*** Records for this task

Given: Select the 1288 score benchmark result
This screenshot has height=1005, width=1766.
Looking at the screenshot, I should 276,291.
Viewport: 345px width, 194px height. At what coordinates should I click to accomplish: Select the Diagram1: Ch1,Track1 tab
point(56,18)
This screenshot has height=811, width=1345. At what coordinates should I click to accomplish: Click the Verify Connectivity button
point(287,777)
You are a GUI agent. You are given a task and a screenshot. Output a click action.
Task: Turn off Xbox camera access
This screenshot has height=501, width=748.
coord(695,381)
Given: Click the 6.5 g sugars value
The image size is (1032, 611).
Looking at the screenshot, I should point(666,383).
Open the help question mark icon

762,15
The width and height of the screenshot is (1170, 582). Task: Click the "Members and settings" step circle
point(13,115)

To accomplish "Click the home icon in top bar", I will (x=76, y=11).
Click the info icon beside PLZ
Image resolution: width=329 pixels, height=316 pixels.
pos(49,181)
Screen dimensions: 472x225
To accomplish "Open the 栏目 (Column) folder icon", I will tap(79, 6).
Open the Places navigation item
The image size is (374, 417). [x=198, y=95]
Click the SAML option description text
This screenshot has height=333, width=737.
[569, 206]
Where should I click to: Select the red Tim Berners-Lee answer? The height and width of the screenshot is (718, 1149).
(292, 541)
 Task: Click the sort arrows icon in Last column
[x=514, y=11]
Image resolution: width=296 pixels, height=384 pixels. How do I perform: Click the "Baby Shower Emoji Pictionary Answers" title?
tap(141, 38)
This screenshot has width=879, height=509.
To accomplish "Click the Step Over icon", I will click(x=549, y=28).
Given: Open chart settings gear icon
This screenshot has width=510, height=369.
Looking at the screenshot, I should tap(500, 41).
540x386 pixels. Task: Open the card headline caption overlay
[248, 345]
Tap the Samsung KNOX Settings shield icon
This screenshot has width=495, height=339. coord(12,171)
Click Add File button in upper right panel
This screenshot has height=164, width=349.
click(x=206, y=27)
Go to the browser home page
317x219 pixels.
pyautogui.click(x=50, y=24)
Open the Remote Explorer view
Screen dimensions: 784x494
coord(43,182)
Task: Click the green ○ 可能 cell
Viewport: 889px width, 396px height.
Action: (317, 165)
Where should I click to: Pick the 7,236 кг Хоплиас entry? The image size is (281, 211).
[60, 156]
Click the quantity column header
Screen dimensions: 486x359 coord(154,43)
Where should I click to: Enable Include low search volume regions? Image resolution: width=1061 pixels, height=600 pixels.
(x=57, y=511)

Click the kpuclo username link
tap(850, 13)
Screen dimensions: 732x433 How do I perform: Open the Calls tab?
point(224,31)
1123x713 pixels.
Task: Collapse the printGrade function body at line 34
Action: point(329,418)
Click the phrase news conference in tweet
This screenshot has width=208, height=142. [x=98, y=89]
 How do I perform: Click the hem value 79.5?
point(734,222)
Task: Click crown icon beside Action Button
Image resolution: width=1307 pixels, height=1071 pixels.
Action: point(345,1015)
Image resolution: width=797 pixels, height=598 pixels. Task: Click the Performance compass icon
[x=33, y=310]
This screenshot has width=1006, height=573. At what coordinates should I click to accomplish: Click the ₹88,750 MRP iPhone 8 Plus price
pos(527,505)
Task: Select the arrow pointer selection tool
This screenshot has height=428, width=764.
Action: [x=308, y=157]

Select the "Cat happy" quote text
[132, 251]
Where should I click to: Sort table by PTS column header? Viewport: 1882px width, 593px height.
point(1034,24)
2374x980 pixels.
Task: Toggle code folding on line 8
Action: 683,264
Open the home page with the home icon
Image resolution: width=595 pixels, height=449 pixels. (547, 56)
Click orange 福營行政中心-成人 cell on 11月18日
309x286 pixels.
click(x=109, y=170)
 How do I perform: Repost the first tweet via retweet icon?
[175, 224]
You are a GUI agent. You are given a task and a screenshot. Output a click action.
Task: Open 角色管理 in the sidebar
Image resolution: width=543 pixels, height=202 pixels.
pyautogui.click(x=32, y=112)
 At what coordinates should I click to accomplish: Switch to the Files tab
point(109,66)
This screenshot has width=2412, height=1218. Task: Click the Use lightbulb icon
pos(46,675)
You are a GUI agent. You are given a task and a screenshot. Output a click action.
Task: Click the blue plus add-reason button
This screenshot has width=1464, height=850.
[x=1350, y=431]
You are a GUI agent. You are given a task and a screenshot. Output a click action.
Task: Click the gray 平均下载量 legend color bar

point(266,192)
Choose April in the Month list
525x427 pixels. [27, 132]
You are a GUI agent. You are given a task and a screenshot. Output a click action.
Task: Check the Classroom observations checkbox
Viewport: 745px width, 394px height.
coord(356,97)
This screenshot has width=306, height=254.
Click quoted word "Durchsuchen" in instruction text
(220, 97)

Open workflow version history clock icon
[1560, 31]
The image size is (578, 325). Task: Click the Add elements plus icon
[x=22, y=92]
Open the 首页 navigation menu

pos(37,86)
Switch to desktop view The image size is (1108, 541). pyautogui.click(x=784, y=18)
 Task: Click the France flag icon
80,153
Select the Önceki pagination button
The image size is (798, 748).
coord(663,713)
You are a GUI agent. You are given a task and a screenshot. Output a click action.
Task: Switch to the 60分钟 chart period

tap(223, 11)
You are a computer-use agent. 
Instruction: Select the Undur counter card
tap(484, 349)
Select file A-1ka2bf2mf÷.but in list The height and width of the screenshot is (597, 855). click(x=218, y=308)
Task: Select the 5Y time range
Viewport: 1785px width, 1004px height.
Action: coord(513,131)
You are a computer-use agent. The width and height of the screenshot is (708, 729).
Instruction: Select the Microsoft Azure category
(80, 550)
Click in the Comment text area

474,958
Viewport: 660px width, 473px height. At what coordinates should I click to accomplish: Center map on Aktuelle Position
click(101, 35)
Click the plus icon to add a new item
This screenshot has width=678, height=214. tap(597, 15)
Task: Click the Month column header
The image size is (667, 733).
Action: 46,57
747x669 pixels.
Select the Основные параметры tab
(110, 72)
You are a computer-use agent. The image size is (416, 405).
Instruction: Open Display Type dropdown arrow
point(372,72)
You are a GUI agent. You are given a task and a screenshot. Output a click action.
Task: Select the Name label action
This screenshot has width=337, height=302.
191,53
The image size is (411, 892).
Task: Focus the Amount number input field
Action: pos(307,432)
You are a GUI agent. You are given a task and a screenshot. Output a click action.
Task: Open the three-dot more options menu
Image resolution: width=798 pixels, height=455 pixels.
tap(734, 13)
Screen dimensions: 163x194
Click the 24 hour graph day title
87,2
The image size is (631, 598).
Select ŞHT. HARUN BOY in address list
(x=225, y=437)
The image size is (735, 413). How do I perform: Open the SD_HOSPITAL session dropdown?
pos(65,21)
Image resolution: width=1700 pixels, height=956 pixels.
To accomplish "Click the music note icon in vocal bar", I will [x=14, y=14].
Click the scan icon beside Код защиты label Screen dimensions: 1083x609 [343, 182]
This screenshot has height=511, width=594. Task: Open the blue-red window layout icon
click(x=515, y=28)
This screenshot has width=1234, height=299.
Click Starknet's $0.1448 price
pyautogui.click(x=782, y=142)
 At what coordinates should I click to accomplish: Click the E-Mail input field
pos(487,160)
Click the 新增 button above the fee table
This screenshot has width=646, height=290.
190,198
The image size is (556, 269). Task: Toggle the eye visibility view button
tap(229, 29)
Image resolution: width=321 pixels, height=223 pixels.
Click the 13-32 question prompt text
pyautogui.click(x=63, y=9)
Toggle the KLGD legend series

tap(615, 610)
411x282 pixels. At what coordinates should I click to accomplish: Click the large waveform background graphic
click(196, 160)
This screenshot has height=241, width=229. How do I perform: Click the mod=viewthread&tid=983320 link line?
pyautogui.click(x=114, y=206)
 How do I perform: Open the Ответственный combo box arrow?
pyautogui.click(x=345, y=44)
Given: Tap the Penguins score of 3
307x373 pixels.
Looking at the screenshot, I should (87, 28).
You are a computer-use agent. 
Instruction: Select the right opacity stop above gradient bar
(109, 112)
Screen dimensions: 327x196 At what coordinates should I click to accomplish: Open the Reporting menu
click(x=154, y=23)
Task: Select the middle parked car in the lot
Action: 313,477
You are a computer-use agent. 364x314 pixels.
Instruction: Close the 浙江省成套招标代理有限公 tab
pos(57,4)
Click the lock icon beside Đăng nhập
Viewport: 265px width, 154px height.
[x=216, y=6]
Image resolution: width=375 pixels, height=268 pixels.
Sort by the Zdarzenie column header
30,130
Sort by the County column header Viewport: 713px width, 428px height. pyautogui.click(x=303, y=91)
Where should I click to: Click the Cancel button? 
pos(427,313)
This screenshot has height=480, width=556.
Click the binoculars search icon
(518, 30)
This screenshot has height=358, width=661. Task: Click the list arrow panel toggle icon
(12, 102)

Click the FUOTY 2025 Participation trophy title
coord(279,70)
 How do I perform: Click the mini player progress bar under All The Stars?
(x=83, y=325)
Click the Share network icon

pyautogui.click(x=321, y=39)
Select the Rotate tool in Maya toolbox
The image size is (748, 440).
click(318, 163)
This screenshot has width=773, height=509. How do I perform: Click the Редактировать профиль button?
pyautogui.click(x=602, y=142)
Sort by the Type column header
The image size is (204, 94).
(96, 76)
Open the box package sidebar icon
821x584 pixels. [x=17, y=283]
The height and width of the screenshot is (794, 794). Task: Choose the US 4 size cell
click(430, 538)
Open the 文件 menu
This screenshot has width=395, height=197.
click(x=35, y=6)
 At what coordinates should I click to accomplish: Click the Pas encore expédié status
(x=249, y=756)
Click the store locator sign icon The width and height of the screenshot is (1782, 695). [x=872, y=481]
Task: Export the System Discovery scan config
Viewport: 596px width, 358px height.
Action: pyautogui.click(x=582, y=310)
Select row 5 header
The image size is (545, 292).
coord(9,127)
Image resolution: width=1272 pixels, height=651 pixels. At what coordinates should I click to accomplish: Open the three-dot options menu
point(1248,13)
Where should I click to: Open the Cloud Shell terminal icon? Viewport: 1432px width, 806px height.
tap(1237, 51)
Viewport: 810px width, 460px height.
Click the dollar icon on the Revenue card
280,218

******

# Written task:
Rewrite the items on the lines from the one holding "Where should I click to: Select" through the one holding "Action: (317, 165)", inclusive, swapping "Task" for "Goal" and leaving everything else unchanged.

# Output:
Where should I click to: Select the red Tim Berners-Lee answer? The height and width of the screenshot is (718, 1149).
(292, 541)
 Goal: Click the sort arrows icon in Last column
[x=514, y=11]
Image resolution: width=296 pixels, height=384 pixels. How do I perform: Click the "Baby Shower Emoji Pictionary Answers" title?
tap(141, 38)
This screenshot has width=879, height=509.
To accomplish "Click the Step Over icon", I will click(x=549, y=28).
Given: Open chart settings gear icon
This screenshot has width=510, height=369.
Looking at the screenshot, I should tap(500, 41).
540x386 pixels. Goal: Open the card headline caption overlay
[248, 345]
Tap the Samsung KNOX Settings shield icon
This screenshot has width=495, height=339. coord(12,171)
Click Add File button in upper right panel
This screenshot has height=164, width=349.
click(x=206, y=27)
Go to the browser home page
317x219 pixels.
pyautogui.click(x=50, y=24)
Open the Remote Explorer view
Screen dimensions: 784x494
coord(43,182)
Goal: Click the green ○ 可能 cell
Viewport: 889px width, 396px height.
Action: (317, 165)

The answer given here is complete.